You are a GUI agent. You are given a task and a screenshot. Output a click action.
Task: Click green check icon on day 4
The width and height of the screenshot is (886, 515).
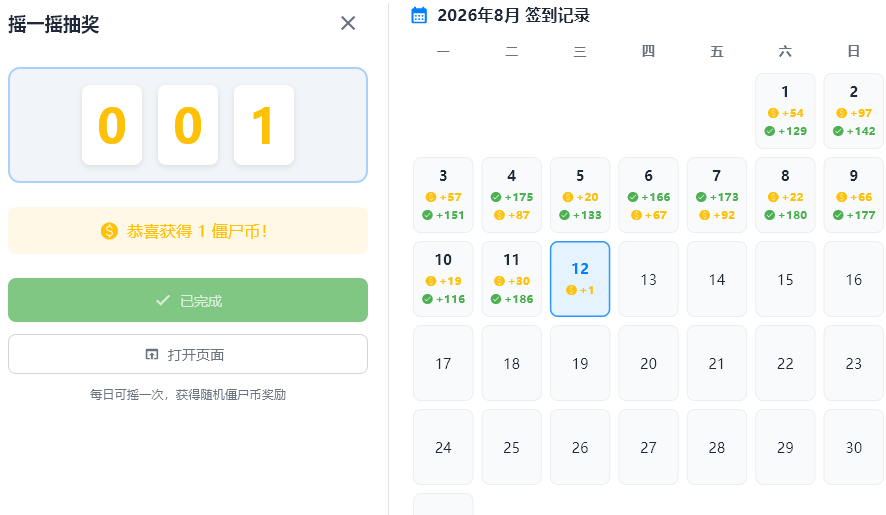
--
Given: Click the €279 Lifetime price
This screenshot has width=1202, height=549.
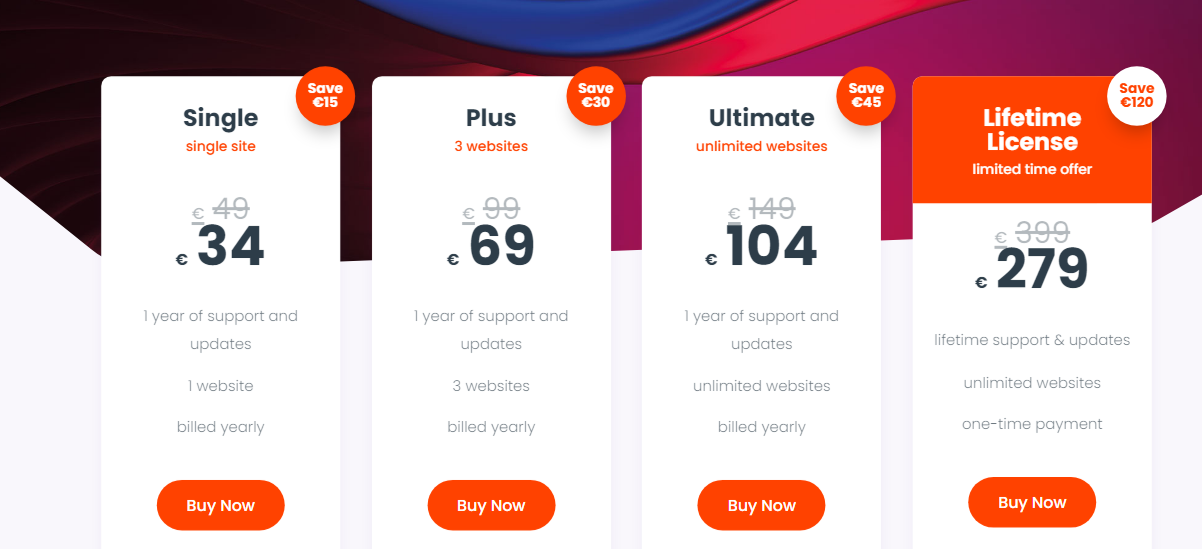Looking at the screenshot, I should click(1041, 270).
---
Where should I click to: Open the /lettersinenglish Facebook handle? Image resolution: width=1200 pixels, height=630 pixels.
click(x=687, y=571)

◆ **WHAT IS NEEDED**
Using the records above, copy word for word the line with "You are a GUI", the line with "The width and", and every line between them.

◆ **ANSWER TO THIS TASK**
You are a GUI agent. You are given a task and a screenshot. Output a click action.
Task: Click green check icon on day 4
The width and height of the screenshot is (886, 515).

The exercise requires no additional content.